The expression of TMPRSS2 in viral target cells can increase entry efficiency (Fig. 4C) (28) and allows for cathepsin L-independent SARS-S activation (26–28). The first phenotype, increased infection, is due to ACE2 cleavage, as demonstrated above. The second phenotype, cathepsin L independence, has so far been linked to SARS-S cleavage but could also depend on ACE2 proteolysis. To address this question, we asked whether TMPRSS2 expression also facilitates cathepsin L-independent entry into target cells expressing the cleavage-resistant ACE2 mutant C4. For this, the ACE2 wt or ACE2 mutant C4 were expressed in 293T cells, and the cells were treated with PBS or cathepsin B/L inhibitor MDL28170 and transduced by pseudotypes bearing VSV-G or SARS-S. All cells were readily transduced by pseudotypes bearing VSV-G (Fig. 5). Transduction facilitated by SARS-S was profoundly augmented upon expression of the ACE2 wt, and a further increase was observed upon coexpression of TMPRSS2, in accord with our previous observations (Fig. 4C). Transduction of cells expressing ACE2 alone was markedly reduced upon pretreatment with MDL28170 and transduction efficiency was rescued upon coexpression of TMPRSS2, in agreement with published data (26–28). Notably, the same effects were observed for cells expressing ACE2 mutant C4 in conjunction with TMPRSS2 (Fig. 5), demonstrating that ACE2 cleavage is not required for TMPRSS2-mediated, cathepsin L-independent entry into target cells.
TMPRSS2 increases cellular uptake of SARS-S.
The results obtained so far demonstrated that ACE2 cleavage is essential for augmentation of SARS-S-dependent entry by TMPRSS2 and HAT expression. In order to obtain insights into the underlying mechanism, we first investigated whether expression of TMPRSS2 facilitates SARS-S binding to cells. The soluble S1 subunit of SARS-S fused to human Fc (SARS-S1-Fc) bound efficiently to ACE2-expressing cells, while binding to TMPRSS2-positive cells was within the background range (Fig. 6A), and comparable results were obtained upon analysis of SARS-S1-Fc binding by immunofluorescence (data not shown). These results suggest that increased SARS-S binding does not account for the ability of TMPRSS2 to augment SARS-S-driven entry. Next, we assessed whether protease expression facilitates SARS-S uptake into target cells. For this, we incubated cells expressing ACE2 or coexpressing ACE2 and TMPRSS2 with SARS-S1-Fc and examined the cellular localization of ACE2 and SARS-S1-Fc by confocal microscopy. When 293T cells were incubated with SARS-S1-Fc at 4°C, bound SARS-S1-Fc and ACE2 colocalized at or close to the cell surface, and no difference was observed upon coexpression of TMPRSS2 (Fig. 6B). Similarly, both SARS-S1-Fc and ACE2 colocalized at the cell surface when cells were incubated at 37°C (Fig. 6B). Interestingly, a slightly different result was obtained with cells coexpressing ACE2 and TMPRSS2. Again, colocalization of SARS-S1-Fc and ACE2 at the cell surface was detectable, but a substantial part of the SARS-S1 signal was now localized inside the cell, just beneath the plasma membrane, consistent with more efficient cellular uptake of SARS-S under these conditions.
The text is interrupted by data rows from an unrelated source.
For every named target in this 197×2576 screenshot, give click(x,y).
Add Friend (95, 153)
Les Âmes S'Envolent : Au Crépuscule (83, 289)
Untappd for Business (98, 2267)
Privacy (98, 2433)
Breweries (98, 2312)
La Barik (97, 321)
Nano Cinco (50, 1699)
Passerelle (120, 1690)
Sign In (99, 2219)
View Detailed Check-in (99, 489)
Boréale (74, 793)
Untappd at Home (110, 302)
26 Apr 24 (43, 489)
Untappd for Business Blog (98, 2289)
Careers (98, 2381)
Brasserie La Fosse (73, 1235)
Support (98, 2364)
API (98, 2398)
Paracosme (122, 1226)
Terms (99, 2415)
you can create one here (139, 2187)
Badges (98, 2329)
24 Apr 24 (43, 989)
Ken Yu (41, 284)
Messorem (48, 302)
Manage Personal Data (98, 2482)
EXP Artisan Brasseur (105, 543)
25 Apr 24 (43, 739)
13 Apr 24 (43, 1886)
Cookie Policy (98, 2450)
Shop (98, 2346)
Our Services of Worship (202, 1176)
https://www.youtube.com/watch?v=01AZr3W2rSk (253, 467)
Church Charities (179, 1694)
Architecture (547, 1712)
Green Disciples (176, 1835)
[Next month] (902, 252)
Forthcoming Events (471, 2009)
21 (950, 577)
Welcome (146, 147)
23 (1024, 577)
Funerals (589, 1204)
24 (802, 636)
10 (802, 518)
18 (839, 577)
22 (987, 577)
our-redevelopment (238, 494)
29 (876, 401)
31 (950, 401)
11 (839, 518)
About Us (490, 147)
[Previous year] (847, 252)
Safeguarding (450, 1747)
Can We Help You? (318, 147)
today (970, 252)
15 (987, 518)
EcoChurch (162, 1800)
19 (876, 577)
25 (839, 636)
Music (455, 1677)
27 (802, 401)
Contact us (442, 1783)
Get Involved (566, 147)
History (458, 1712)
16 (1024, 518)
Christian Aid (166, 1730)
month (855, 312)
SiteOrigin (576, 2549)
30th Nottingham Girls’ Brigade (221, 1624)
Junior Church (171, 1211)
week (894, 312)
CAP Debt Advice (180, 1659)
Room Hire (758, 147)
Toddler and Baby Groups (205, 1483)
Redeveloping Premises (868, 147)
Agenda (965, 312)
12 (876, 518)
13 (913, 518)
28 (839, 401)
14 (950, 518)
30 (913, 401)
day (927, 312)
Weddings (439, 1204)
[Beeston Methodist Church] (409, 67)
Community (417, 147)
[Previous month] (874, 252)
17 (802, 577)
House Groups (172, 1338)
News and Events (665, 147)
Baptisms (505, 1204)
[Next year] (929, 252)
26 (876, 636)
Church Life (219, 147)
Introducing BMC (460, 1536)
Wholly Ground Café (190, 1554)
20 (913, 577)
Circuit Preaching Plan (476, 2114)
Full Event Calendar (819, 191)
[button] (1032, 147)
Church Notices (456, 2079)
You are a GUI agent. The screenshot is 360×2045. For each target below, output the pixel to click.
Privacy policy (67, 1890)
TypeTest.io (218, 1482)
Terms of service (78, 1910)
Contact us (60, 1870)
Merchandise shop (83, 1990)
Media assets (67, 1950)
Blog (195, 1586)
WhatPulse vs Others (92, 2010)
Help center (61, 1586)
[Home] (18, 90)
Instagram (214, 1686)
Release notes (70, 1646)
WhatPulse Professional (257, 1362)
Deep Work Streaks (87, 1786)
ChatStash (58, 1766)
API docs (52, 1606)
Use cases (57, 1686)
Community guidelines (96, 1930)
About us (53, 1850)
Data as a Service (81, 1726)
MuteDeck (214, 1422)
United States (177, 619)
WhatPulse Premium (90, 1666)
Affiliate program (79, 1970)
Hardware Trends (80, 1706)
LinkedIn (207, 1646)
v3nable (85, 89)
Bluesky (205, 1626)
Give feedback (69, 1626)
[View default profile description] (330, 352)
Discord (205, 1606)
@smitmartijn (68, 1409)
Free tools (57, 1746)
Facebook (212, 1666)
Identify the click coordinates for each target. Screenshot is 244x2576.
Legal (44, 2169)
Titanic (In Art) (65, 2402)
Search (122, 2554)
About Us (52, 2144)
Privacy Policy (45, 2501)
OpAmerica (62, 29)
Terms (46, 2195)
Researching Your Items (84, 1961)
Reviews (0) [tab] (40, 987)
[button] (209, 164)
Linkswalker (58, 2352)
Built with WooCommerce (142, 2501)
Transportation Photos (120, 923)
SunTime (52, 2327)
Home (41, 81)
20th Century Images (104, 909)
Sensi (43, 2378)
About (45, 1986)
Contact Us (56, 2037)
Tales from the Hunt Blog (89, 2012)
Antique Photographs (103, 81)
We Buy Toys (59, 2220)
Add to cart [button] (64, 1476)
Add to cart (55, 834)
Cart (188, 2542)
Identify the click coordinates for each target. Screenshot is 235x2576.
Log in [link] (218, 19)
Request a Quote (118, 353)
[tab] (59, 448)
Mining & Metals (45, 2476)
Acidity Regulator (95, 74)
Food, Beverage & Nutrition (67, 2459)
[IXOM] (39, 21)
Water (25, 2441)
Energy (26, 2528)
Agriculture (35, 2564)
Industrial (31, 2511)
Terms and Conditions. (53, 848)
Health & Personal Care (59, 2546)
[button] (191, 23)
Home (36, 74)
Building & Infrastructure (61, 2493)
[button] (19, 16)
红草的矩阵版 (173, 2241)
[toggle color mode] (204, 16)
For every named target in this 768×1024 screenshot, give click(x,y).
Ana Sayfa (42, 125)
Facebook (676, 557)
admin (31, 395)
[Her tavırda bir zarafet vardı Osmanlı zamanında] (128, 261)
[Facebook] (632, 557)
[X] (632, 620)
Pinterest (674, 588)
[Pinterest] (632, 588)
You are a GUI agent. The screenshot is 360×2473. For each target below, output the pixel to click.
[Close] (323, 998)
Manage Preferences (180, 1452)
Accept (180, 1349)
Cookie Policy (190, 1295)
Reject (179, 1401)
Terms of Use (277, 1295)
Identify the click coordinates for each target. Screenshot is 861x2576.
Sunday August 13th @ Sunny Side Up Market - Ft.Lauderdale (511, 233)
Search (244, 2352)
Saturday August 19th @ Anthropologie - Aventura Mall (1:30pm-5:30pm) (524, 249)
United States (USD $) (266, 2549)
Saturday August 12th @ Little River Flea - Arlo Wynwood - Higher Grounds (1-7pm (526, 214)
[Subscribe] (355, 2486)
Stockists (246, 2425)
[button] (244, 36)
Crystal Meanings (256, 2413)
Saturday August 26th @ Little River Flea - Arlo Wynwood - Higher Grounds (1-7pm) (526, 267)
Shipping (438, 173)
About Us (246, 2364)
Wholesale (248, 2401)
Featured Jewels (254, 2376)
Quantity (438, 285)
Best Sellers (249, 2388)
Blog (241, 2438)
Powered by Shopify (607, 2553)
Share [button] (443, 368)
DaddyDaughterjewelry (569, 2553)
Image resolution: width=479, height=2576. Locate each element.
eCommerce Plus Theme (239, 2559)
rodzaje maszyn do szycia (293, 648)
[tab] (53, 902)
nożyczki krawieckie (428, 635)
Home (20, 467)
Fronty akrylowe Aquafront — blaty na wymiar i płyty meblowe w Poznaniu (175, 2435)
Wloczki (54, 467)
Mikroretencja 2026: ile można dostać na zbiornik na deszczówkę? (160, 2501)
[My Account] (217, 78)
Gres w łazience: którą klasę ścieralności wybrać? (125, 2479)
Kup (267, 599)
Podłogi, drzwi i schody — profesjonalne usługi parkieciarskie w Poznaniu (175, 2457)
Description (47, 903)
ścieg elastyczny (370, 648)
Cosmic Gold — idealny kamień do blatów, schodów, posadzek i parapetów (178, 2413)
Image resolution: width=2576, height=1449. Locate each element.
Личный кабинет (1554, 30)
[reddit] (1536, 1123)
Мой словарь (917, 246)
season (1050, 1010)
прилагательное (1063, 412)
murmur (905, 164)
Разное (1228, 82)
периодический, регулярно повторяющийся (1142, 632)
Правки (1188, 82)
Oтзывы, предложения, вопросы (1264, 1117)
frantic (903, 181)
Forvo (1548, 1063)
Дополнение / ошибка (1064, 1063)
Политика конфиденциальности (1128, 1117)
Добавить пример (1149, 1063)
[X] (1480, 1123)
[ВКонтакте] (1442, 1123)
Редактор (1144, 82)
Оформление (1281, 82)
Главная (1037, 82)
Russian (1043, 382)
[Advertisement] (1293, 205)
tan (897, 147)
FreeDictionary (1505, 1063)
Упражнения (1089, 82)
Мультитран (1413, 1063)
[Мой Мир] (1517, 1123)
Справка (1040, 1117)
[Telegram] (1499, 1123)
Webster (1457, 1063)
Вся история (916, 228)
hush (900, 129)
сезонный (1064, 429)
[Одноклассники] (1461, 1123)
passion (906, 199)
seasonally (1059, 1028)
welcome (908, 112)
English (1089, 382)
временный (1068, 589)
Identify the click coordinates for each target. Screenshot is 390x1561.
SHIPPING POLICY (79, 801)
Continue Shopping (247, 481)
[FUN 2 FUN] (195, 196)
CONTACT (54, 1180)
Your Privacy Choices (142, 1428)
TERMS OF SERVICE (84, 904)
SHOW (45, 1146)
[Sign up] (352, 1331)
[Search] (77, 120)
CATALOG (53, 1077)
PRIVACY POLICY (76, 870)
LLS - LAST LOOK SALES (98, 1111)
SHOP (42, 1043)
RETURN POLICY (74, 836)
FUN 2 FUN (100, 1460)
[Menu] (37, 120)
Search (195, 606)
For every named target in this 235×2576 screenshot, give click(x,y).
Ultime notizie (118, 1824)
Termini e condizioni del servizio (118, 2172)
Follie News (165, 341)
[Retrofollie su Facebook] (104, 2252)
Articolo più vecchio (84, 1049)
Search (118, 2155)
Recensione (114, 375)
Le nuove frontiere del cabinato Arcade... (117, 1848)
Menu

In contrast, an increase in SARS-S1-Fc uptake was not observed upon coexpression of TMPRSS2 and the cleavage-resistant ACE2 mutant C4 (data not shown). Thus, TMPRSS2 expression increases uptake of SARS-S1-Fc and potentially authentic SARS-CoV, which might account for increased SARS-S-driven entry into TMPRSS2-positive cells.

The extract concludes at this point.